June 9 (Reuters) - The S&P 500 and Nasdaq hit fresh 2023 highs on Friday as Tesla shares jumped following a tie-up with General Motors, while investors awaited inflation data and U.S. monetary policy decision due next week.

Tesla Inc shares climbed 5.7% after General Motors agreed to use the company's Supercharger network. GM shares rose 3.8%.

The benchmark S&P 500 on Thursday ended 20% above its Oct. 12 closing low, heralding the start of a new bull market as defined by some market participants.

A rally in megacap stocks, a better-than-expected earnings season and expectations that the Fed was nearing the end of its rate-hiking cycle have supported Wall Street this year despite concerns about a looming recession and sticky inflation.

"The overall tone of the market is based on the idea that the Fed will pause its increases," said Rick Meckler, partner at Cherry Lane Investments.

"As it pauses, the broader market will start to rally and maybe catch up with the large-cap tech stocks that have led the way up until now."

Major growth stocks including Apple Inc, Microsoft Corp and Nvidia Corp rose between 0.5% and 2.6%.

Traders see a 72% chance that the U.S. central bank will hold interest rates at the current 5%-5.25% range in its June 13-14 policy meeting, according to CMEGroup's Fedwatch tool.

Consumer prices data on Tuesday will help shape expectations around further moves by the Fed, with traders already pricing in a 50% chance of another 25-basis-point rate hike in July.

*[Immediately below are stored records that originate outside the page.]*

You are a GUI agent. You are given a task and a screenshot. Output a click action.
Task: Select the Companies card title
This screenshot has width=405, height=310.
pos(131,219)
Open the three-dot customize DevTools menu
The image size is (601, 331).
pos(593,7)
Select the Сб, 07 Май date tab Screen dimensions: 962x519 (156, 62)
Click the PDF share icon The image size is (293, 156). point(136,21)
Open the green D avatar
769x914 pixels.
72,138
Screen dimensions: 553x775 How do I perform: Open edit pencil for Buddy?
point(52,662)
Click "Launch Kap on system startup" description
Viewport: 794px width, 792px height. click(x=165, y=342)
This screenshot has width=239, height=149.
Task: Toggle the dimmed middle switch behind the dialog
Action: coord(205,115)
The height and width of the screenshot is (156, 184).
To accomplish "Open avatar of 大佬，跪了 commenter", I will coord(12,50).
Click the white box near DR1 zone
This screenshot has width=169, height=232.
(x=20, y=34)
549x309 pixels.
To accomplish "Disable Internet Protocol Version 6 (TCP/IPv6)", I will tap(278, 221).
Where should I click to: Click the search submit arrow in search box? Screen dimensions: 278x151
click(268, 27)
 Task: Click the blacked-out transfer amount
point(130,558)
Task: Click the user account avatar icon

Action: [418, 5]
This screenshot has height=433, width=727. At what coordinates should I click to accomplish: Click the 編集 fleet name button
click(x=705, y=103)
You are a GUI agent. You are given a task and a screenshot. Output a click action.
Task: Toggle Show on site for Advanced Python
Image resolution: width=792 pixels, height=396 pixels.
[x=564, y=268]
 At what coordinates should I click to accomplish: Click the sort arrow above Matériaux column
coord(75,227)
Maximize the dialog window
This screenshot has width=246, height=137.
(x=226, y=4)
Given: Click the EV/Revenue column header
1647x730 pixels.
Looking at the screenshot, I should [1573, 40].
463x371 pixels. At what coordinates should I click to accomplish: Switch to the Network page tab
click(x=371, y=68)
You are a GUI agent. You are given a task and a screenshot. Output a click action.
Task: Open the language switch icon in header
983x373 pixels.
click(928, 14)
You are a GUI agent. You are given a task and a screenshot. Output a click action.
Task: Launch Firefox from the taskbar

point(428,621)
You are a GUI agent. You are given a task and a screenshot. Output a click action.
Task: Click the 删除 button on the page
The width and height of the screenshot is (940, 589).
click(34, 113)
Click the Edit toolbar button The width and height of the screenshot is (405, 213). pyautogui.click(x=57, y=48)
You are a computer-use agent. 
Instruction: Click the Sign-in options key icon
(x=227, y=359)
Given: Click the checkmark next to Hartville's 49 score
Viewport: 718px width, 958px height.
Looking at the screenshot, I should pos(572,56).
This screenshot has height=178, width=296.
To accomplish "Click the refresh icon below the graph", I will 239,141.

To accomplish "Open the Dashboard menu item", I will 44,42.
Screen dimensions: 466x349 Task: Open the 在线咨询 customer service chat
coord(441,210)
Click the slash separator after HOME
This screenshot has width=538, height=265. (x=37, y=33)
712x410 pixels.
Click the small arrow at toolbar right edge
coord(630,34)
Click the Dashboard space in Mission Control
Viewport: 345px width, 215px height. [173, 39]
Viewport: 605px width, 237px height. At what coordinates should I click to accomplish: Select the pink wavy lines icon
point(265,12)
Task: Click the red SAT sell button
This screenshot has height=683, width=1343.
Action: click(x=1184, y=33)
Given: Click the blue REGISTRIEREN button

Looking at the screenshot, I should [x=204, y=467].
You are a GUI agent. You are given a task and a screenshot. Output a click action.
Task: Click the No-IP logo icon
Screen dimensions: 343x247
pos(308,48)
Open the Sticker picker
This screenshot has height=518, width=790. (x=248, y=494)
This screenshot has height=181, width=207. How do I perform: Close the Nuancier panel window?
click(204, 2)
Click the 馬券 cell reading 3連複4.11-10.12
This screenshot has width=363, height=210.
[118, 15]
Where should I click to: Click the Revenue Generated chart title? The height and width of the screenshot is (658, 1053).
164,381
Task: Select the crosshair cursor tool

"We expect the Fed to hike one last time in this cycle in July. By September, we think weakening activity and employment data will lead toward a more enduring pause, with the Fed holding at 5.5% until its first rate cut in March 2024," economists at BNP Paribas noted.

Signs of a resilient U.S. economy and hopes of the Fed pausing its aggressive monetary tightening have pushed volatility gauges tumbling. The CBOE Volatility index, commonly known as Wall Street's fear gauge, sank to a fresh pre-pandemic level of 13.53 points on Thursday.

At 10:00 a.m. ET, the Dow Jones Industrial Average was up 56.85 points, or 0.17%, at 33,890.46, the S&P 500 was up 19.56 points, or 0.46%, at 4,313.49, and the Nasdaq Composite was up 122.32 points, or 0.92%, at 13,360.85.

Target Corp slipped 1.3% after Citi downgraded the big-box retailer to "neutral", saying sales could fall further this year amid a challenging macro backdrop.

Adobe Inc added 5.4% after Wells Fargo upgraded it to "overweight", saying the Photoshop software maker was poised to benefit from the generative AI boom.

Netflix Inc gained 1.7% following a report that its subscriptions jumped after the streaming giant's crackdown on password sharing.

Declining issues outnumbered advancers by a 1.36-to-1 ratio on the NYSE, while advancing issues outnumbered decliners by a 1.00-to-1 ratio on the Nasdaq.

The S&P index recorded 11 new 52-week highs and five new lows, while the Nasdaq recorded 45 new highs and 22 new lows.